In his initial presidential letter to SSCI members, Dr. Marshall emphasized his desire to bring together clinician investigators and educators from across the spectrum of translational science to discuss the practical aspects of team science.  Dr. Marshall stated “The science of internal medicine and its subspecialties has evolved significantly over the past 2-3 decades. Technology has exploded in all areas. Our trainees are smarter, better prepared, and more technology oriented that we seniors have ever been. Clinical practice has evolved from being based largely on observation (see one-do one-teach one) to evidence-based medicine to the rapidly developing precision medicine approach to patient care. All these are based upon the desire to practice personalized medicine which, although not a new concept, has potentials never before realized because of available new technologies and those who both develop them and implement them clinically.”

He further commented “These new developments are occurring because of the desire and ability of a broad spectrum of investigators, from preclinical basic to clinical, implementation, and population researchers working together in the fascinating realm of translational science”.

He describes his desire to see the Southern Reginal meeting held in New Orleans each February (next will be February 13-15, 2020) come to be viewed by UMMC faculty and trainees as a premier forum to bring translational scholars together for the common purpose to developing and implementing new approaches to more effectively caring for our patients.
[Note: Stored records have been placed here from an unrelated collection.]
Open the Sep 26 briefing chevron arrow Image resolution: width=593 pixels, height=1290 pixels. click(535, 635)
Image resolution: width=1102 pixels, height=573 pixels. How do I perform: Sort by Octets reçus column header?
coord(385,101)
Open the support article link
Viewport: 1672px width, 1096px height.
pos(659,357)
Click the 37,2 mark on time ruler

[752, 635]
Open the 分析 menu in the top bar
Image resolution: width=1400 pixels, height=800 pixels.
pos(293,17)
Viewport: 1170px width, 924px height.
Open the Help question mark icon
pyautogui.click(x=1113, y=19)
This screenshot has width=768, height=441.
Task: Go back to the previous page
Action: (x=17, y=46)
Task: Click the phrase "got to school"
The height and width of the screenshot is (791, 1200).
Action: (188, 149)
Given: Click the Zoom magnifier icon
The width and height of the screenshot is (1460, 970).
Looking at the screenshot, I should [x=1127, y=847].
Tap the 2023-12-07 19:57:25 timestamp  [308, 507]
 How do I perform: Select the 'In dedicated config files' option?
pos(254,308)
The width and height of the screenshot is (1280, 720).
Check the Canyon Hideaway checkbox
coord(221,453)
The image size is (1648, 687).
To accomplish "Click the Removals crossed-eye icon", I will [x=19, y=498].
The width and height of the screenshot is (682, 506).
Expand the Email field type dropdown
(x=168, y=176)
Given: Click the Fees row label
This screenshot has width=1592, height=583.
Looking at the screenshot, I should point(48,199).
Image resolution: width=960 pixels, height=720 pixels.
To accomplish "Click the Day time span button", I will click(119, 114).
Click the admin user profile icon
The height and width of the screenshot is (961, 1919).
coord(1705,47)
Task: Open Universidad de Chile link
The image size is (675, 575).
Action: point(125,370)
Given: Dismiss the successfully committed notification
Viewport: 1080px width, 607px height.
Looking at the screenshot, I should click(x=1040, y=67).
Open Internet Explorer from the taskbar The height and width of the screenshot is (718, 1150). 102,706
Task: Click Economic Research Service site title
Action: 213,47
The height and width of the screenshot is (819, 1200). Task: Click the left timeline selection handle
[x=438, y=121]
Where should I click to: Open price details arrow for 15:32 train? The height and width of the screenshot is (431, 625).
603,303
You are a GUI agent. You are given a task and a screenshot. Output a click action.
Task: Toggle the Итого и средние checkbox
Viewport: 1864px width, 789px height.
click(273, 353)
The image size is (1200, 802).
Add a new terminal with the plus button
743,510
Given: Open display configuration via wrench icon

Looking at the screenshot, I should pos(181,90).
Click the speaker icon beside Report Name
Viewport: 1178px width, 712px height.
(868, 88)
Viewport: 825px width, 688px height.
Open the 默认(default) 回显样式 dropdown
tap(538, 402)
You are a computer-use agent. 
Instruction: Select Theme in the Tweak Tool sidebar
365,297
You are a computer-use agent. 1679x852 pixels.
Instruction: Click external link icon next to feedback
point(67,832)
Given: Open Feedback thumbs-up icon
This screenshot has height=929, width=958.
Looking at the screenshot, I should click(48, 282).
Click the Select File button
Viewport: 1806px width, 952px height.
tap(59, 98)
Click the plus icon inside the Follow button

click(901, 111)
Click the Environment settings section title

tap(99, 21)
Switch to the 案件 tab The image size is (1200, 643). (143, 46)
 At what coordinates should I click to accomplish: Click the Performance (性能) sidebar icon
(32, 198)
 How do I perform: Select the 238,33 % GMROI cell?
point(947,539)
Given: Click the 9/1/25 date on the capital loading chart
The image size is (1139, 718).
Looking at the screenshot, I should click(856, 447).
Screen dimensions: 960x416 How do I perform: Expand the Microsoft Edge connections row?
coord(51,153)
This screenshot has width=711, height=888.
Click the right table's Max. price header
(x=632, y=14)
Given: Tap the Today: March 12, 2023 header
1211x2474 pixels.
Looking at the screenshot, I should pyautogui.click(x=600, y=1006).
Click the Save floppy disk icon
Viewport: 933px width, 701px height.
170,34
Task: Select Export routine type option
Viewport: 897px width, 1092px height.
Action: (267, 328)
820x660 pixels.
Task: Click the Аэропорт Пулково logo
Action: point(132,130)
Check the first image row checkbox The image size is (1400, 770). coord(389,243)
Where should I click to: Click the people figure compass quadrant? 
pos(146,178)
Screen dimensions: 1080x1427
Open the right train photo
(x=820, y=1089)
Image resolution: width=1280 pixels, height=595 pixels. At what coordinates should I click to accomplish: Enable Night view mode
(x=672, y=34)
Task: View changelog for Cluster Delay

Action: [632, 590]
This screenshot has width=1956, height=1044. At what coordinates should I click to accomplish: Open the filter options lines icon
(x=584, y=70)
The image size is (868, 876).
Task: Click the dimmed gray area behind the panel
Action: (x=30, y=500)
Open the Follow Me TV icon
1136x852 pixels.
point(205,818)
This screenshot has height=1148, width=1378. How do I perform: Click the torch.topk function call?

The intent is to allow the clinical trialists, basic and population scientists to share research findings with one another in an environment that is mutually respectful and educational to move our field forward.  Investigators who come from distinct subspecialty backgrounds and may have research findings useful to other disciplines will be encouraged to interact with one another.  Finally, the clinician educators can become engaged in the entire translational spectrum to lend their expertise to effectively share information with one another – from T0 to T4 investigators to clinical and research trainees and, ultimately, the public we all serve with one another as a team to gain perspective and mutual respect for our common end product -new, more effective, personalized approaches to patient care and wellness using the principles of precision medicine.